THE INPUT »
┌──

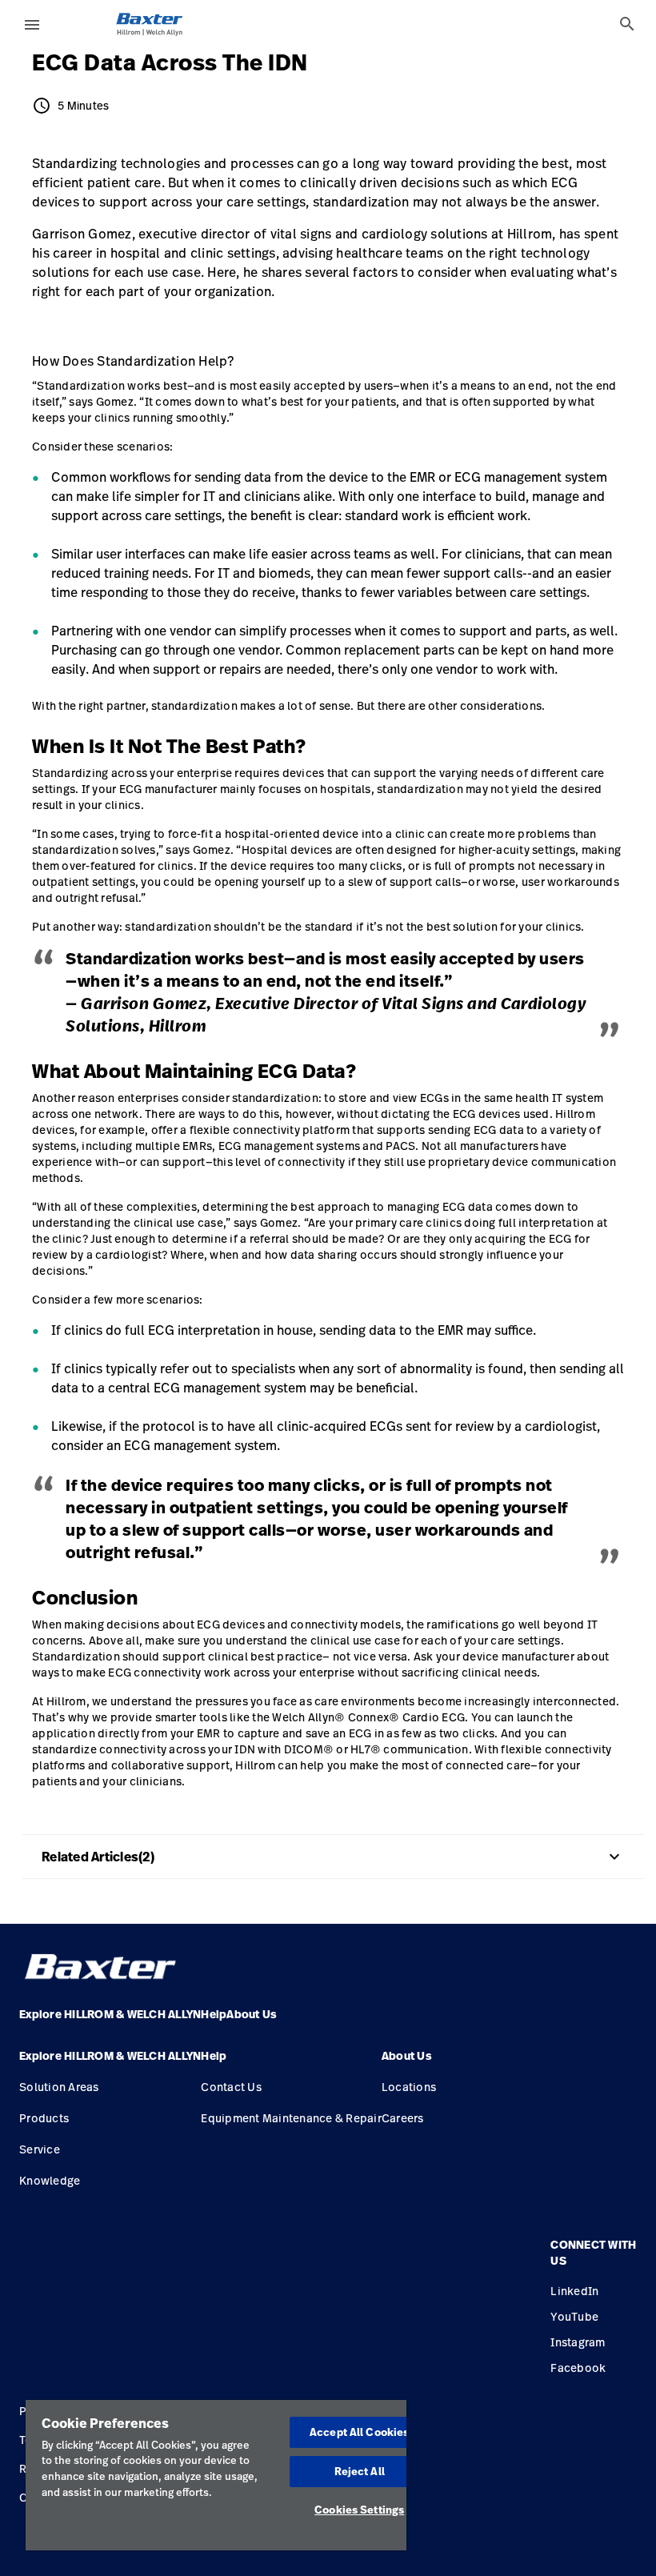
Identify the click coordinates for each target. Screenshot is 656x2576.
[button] (110, 2062)
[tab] (627, 24)
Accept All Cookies (359, 2432)
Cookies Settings (359, 2509)
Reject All (359, 2471)
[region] (216, 2475)
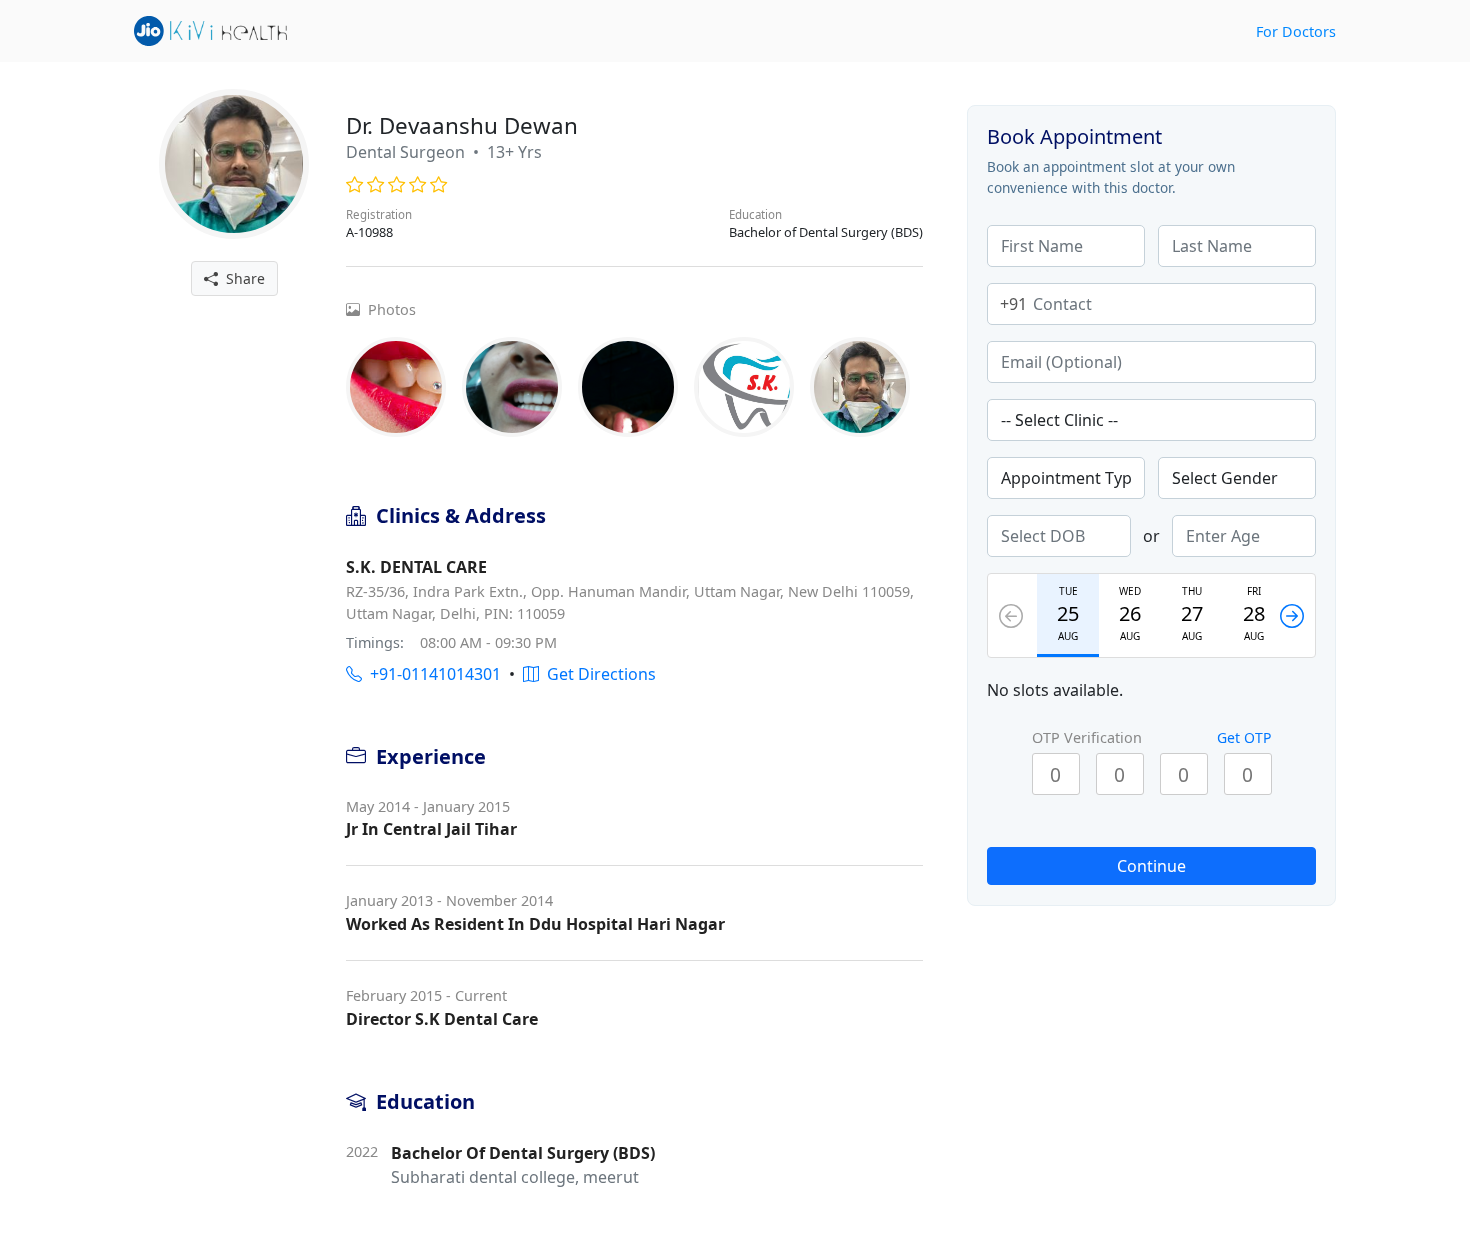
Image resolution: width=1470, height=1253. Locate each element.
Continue (1151, 866)
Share (241, 278)
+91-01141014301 (431, 674)
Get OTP (1244, 737)
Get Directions (597, 674)
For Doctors (1296, 31)
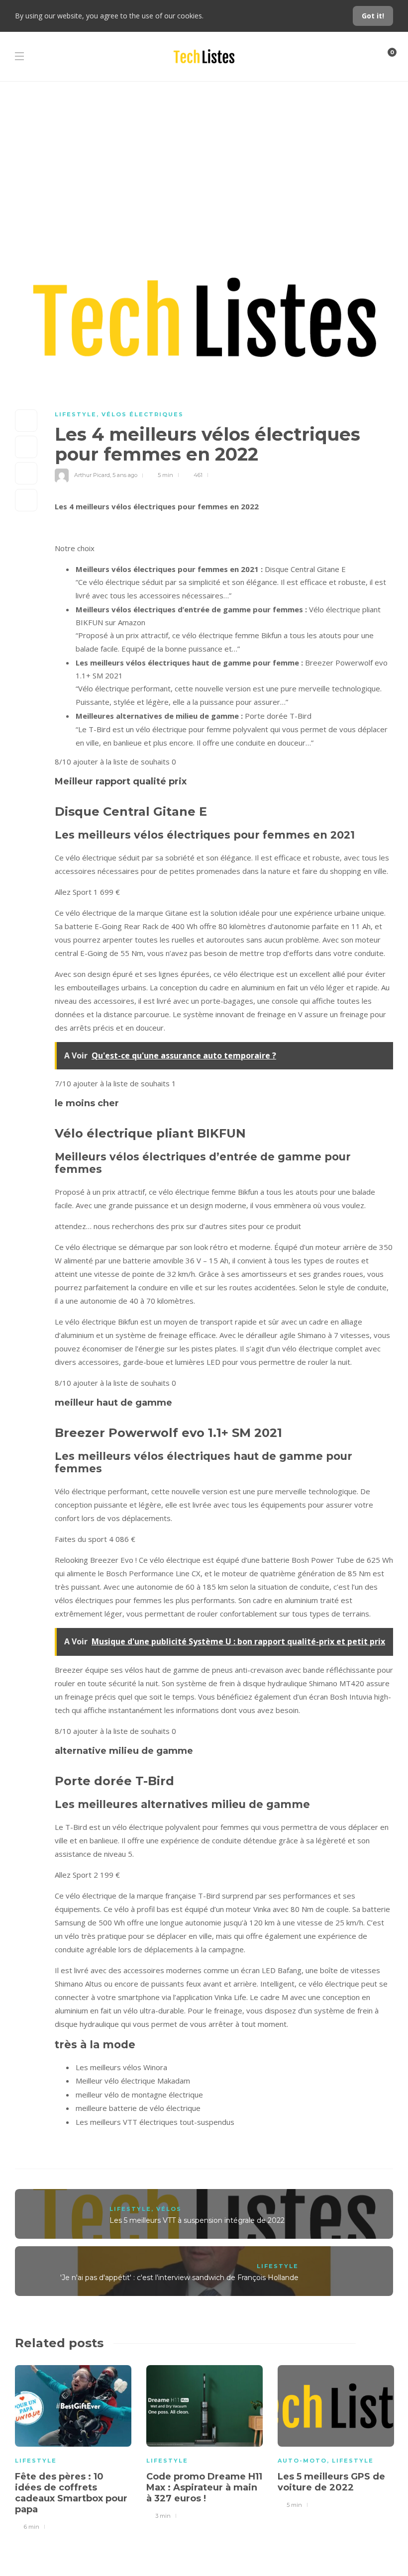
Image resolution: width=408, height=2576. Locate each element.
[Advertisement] (204, 155)
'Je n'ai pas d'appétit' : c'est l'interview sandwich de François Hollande (179, 2277)
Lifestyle (76, 414)
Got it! (373, 15)
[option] (73, 2446)
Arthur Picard (92, 475)
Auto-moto (302, 2460)
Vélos (169, 2208)
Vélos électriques (143, 414)
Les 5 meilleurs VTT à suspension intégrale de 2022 (197, 2220)
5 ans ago (124, 475)
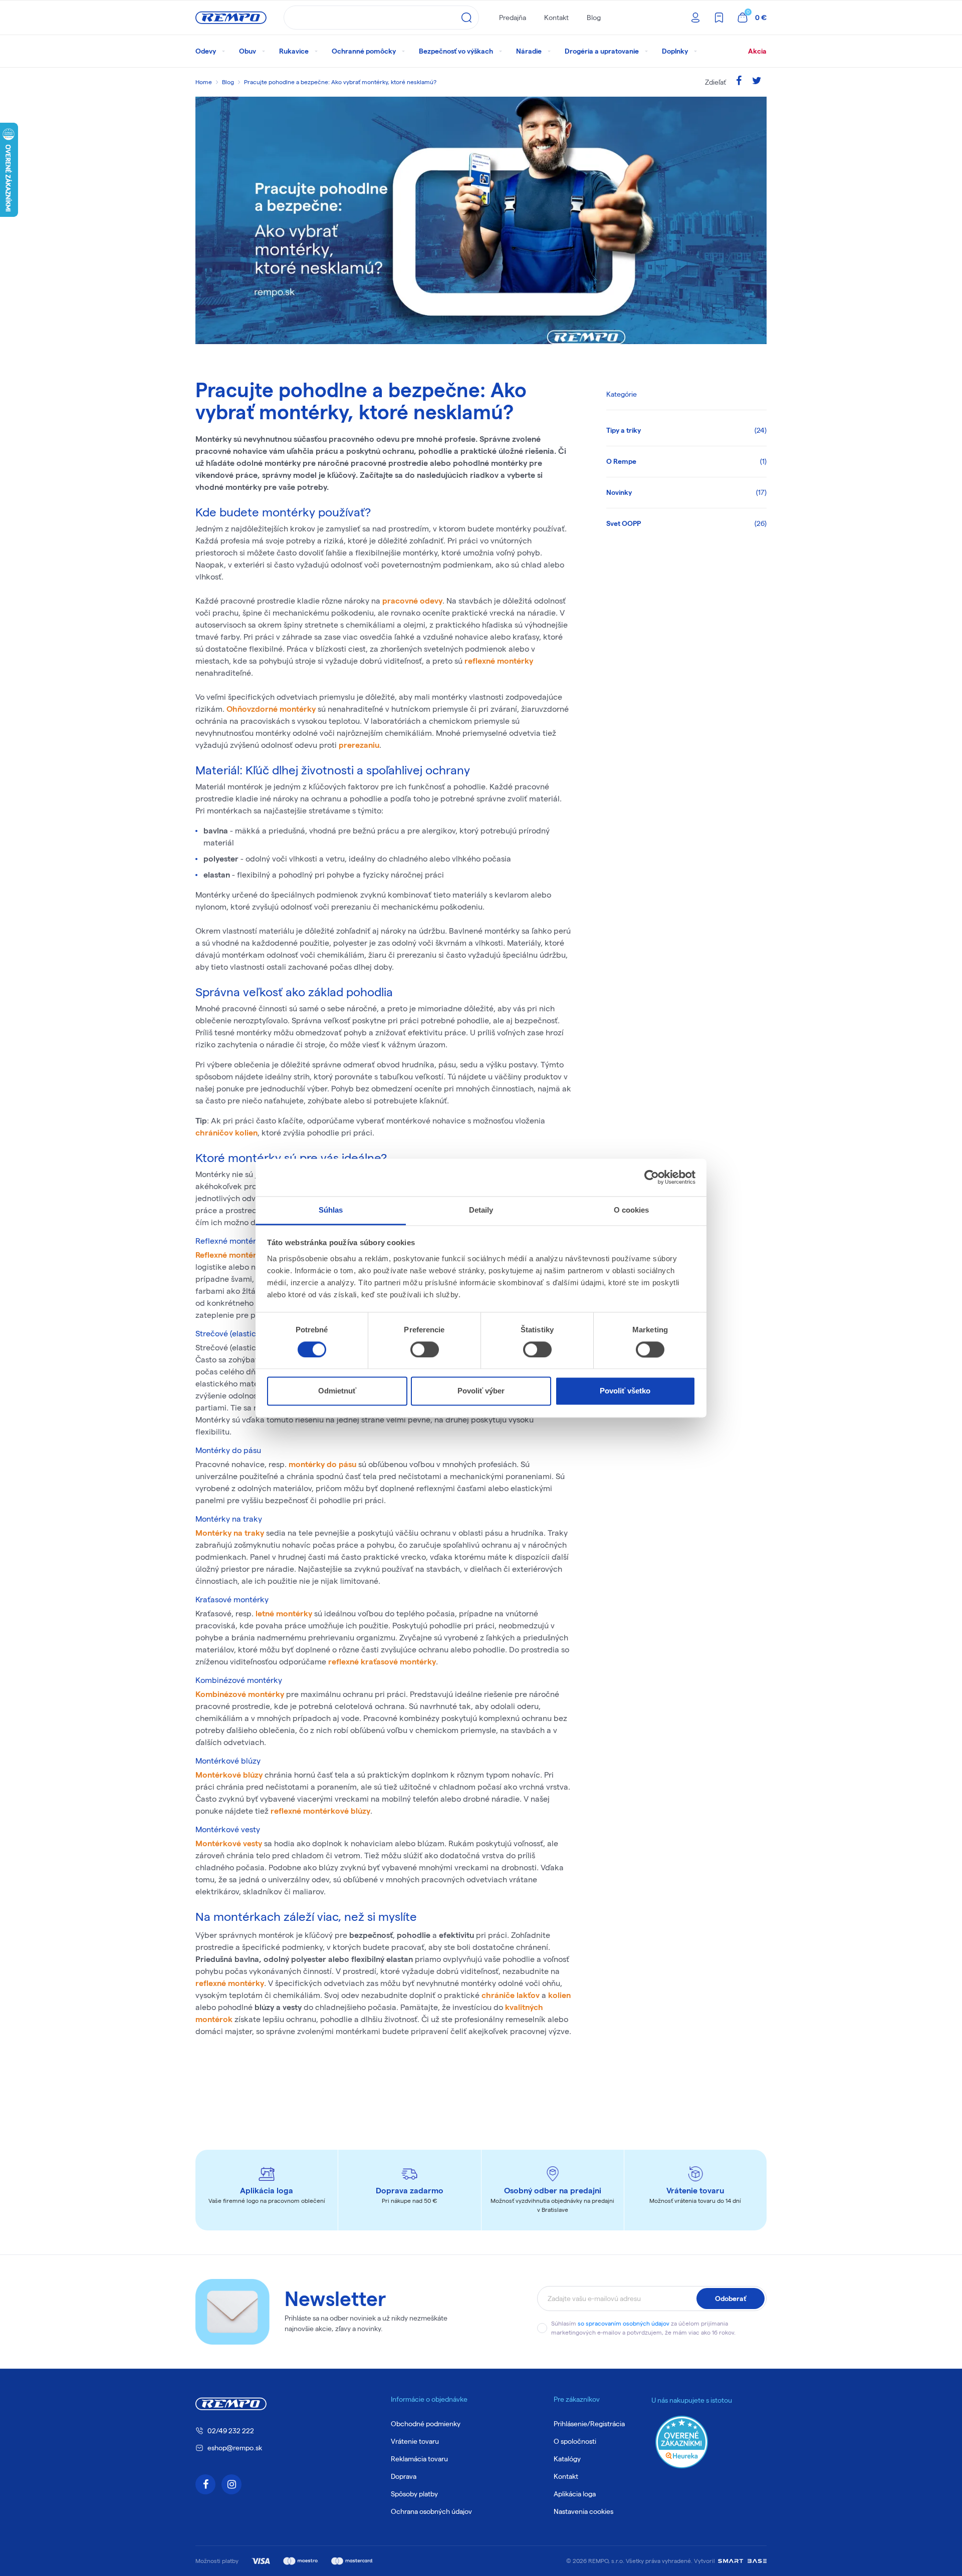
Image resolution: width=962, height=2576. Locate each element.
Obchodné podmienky (425, 2424)
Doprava (403, 2476)
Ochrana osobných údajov (431, 2511)
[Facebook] (739, 82)
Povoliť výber (481, 1391)
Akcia (757, 51)
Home (203, 82)
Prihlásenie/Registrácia (589, 2424)
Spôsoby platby (414, 2494)
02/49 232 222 (230, 2431)
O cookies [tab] (631, 1210)
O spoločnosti (575, 2441)
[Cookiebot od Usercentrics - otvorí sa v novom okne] (651, 1177)
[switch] (424, 1349)
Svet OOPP (686, 523)
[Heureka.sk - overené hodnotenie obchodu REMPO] (681, 2441)
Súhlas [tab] (331, 1210)
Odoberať (730, 2299)
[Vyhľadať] (466, 18)
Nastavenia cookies (583, 2511)
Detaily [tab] (481, 1210)
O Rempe (686, 461)
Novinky (686, 492)
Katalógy (567, 2459)
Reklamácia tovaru (419, 2459)
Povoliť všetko (625, 1391)
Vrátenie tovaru (415, 2441)
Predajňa (512, 18)
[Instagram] (231, 2484)
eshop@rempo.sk (234, 2448)
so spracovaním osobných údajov (623, 2323)
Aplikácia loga (575, 2494)
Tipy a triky (686, 430)
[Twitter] (757, 82)
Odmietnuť (337, 1391)
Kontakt (556, 18)
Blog (594, 18)
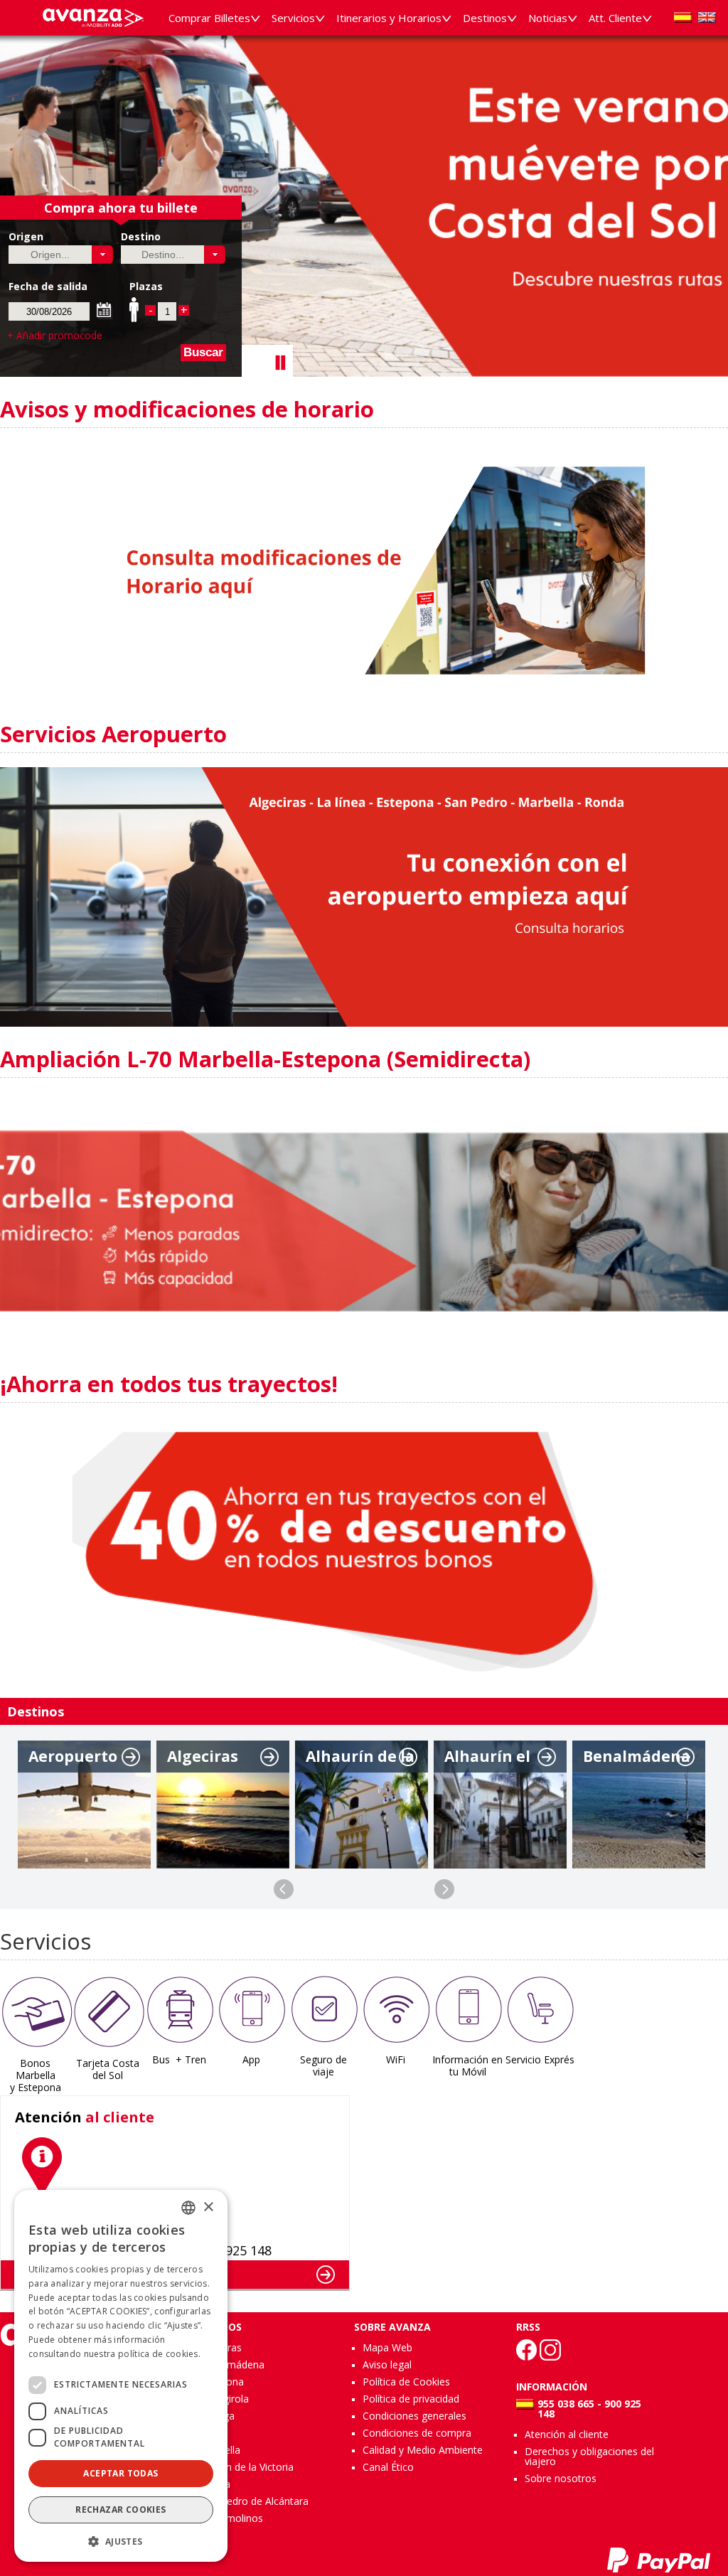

└──

Exactly the lines above from the one that contains "Reject All (359, 2471)" down to the one that contains "For Doctors (1296, 31)" are to be output, both ends kept and pictures omitted.

Reject All (359, 2471)
[region] (216, 2475)
Image resolution: width=1470, height=1253. Locate each element.
Continue (1151, 866)
Share (241, 278)
+91-01141014301 (431, 674)
Get OTP (1244, 737)
Get Directions (597, 674)
For Doctors (1296, 31)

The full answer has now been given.